WRITTEN PROBLEM 1
Reproduce the article on the SAIL share price from "In the last" up to and including "on SAIL stock.".
WRITTEN PROBLEM 2
Translate this sentence from the article on the SAIL share price into Spanish: "Emkay Global Research has a ‘Buy’ rating on SAIL stock."
WRITTEN PROBLEM 3
Write the next part of the article on the SAIL share price rise, starting after its final sentence.

──────── PAGE ────────

Steel Authority of India (SAIL) share price rose 4 per cent to an over one-year high on Wednesday. The scrip jumped 3.9 per cent to ₹167.20 (a 20-month high), the highest level since June 3, 2024, on the National Stock Exchange (NSE).
 
As of 2:44 PM, SAIL share price was quoting at ₹164.15, up 2.48 per cent, as compared to 0.17 per cent advance in the Nifty 50 index. The counter saw trades of around 57.2 million shares on the NSE so far. 
 
In the last 12 months, the SAIL share price rose 56.4 per cent, as against a 13 per cent advance in the Nifty 50 index. 
 
 

Why did Steel Authority of India (SAIL) share price rise today?

 
Domestic brokerage firm Emkay Global Research hiked the target price for SAIL to ₹200 from ₹175 per share. The current target price implies an upside potential of 20.8 per cent from the current level. Emkay Global Research has a ‘Buy’ rating on SAIL stock. 
 
The brokerage hiked the target price as they expect a sharp recovery in earnings in the short-term, supported by pricing tailwinds, inventory unwind, and improved realisations. Emkay Global Research estimated that the earnings before interest, taxes, depreciation, and amortisation (Ebitda) per ton may improve to ₹7,000–₹7,500 in the next two quarters compared to ₹4,500 in the December quarter (Q3FY26). 
 

Inventory unwinding

 
Emkay Global Research expects the inventory unwinding will continue with potential of another 1.5 million tons (MT) over the coming quarters. With this, SAIL may report a volume of 5.4 MT in the March quarter (Q4FY26). This implies a 5.5 per cent Q-o-Q increase. 
 

Rebar price recovery

 
Rebar prices have recovered along with a spike in construction and infrastructure project activity. This development happened despite a spike in coking coal costs, which should support a sequential recovery in margins, the brokerage said.

──────── PROVIDED INFORMATION ────────

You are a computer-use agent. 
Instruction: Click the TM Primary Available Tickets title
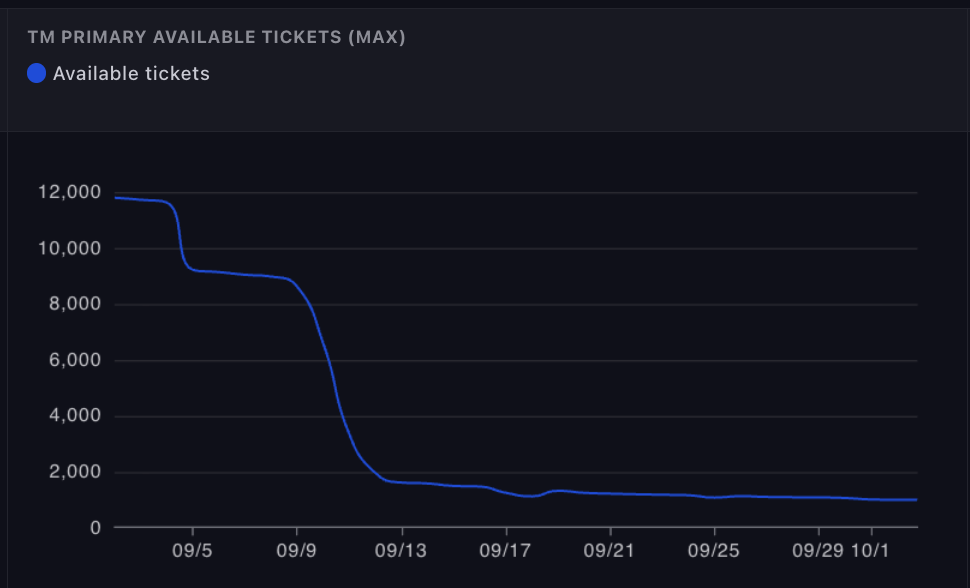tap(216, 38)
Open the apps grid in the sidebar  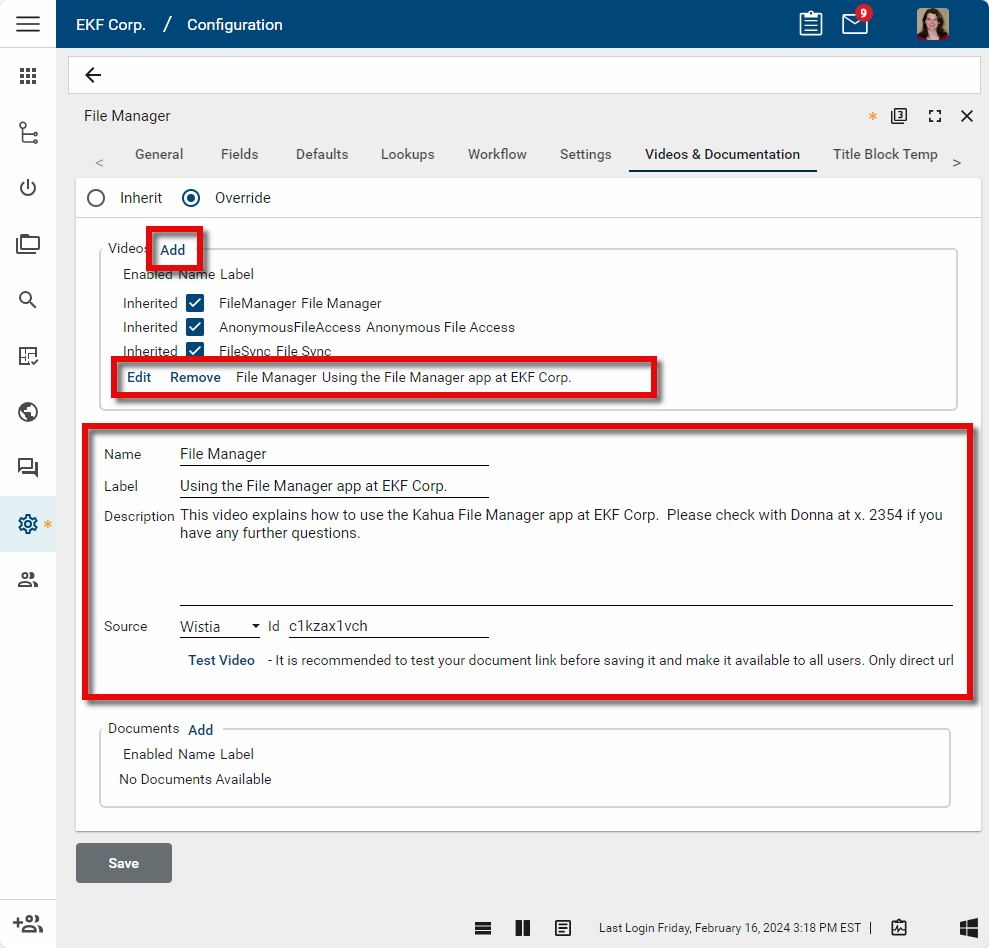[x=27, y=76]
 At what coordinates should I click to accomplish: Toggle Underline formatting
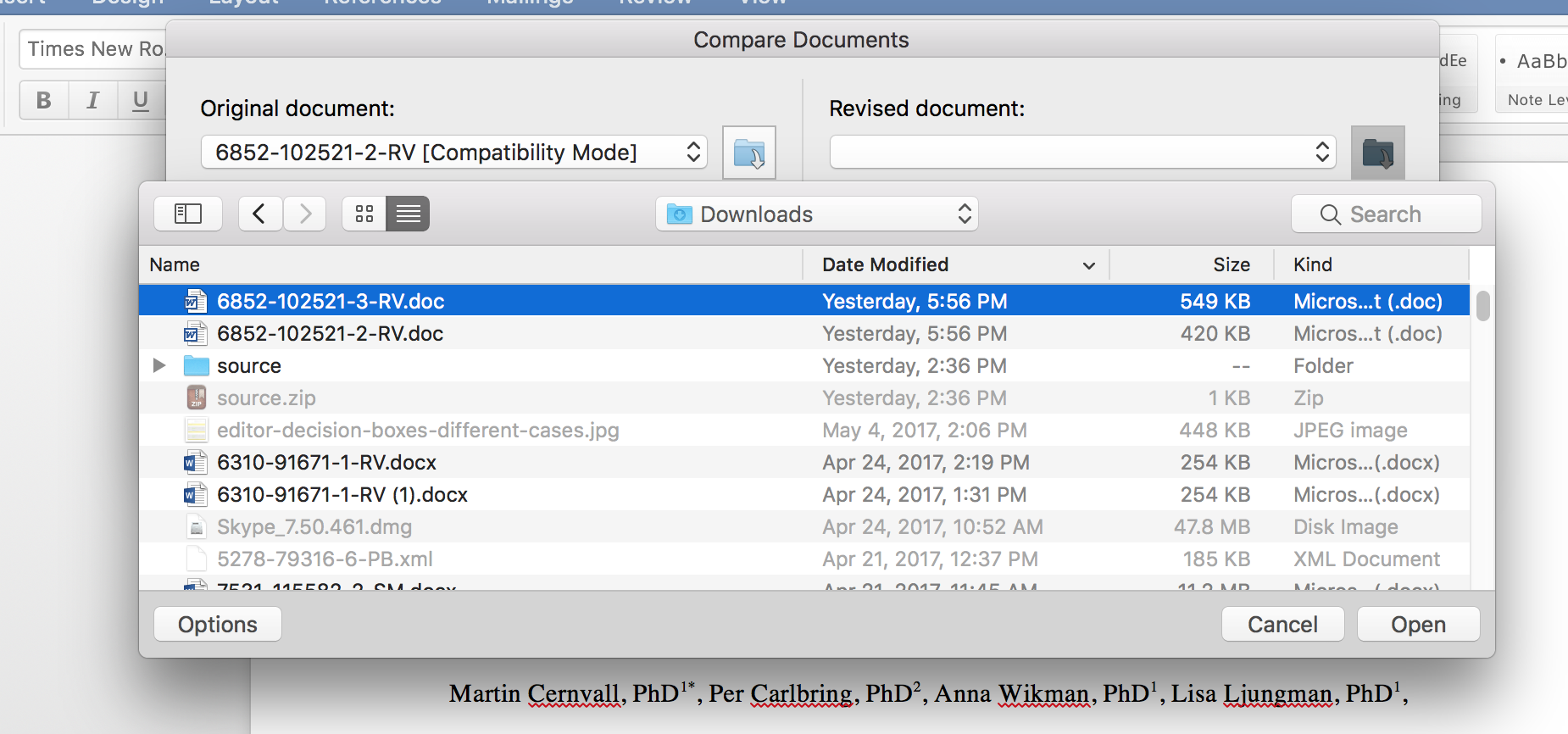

────────

EXPECTED ANSWER 1
In the last 12 months, the SAIL share price rose 56.4 per cent, as against a 13 per cent advance in the Nifty 50 index. 
 
 

Why did Steel Authority of India (SAIL) share price rise today?

 
Domestic brokerage firm Emkay Global Research hiked the target price for SAIL to ₹200 from ₹175 per share. The current target price implies an upside potential of 20.8 per cent from the current level. Emkay Global Research has a ‘Buy’ rating on SAIL stock.

EXPECTED ANSWER 2
Emkay Global Research tiene una calificación de ‘Compra’ para la acción de SAIL.

EXPECTED ANSWER 3
Deleveraging

 
Emkay Global Research expects SAIL’s cash flow generation to improve due to higher realisations and inventory unwind. The net debt of the company may reduce by 28 per cent on year to ₹20,800 crore in the current financial year. 
 
“This should keep leverage under control, ahead of the upcoming expansion capex cycle,” the brokerage said.
 

Medium term outlook

 
In the medium term, Emkay Global Research sees a set of structural catalysts may strengthen the investment case, which should help SAIL to sustainably generate ₹7,500 and ₹8,000 Ebitda per ton.
 
The company is phasing out semis structurally over the next two years, while mills totalling 1.4 MT of new downstream capacity at Durgapur are scheduled for commissioning by the financial year 2028, the brokerage said. 
 
Cocking coal consumption of SAIL may improve to 0.9 times of crude steel by the financial year 2030, on the back of improved blending and diversified sourcing expected from the financial year 2027, according to the brokerage.
 
The company’s planned 4 MT expansion at Indian Iron and Steel Company (IISCO) is expected to take the total capacity to 25.6 MT by the financial year 2030, with ₹36,000 crore of capex. This provides visibility on volume growth, while also supporting scale benefits, Emkay Global research said.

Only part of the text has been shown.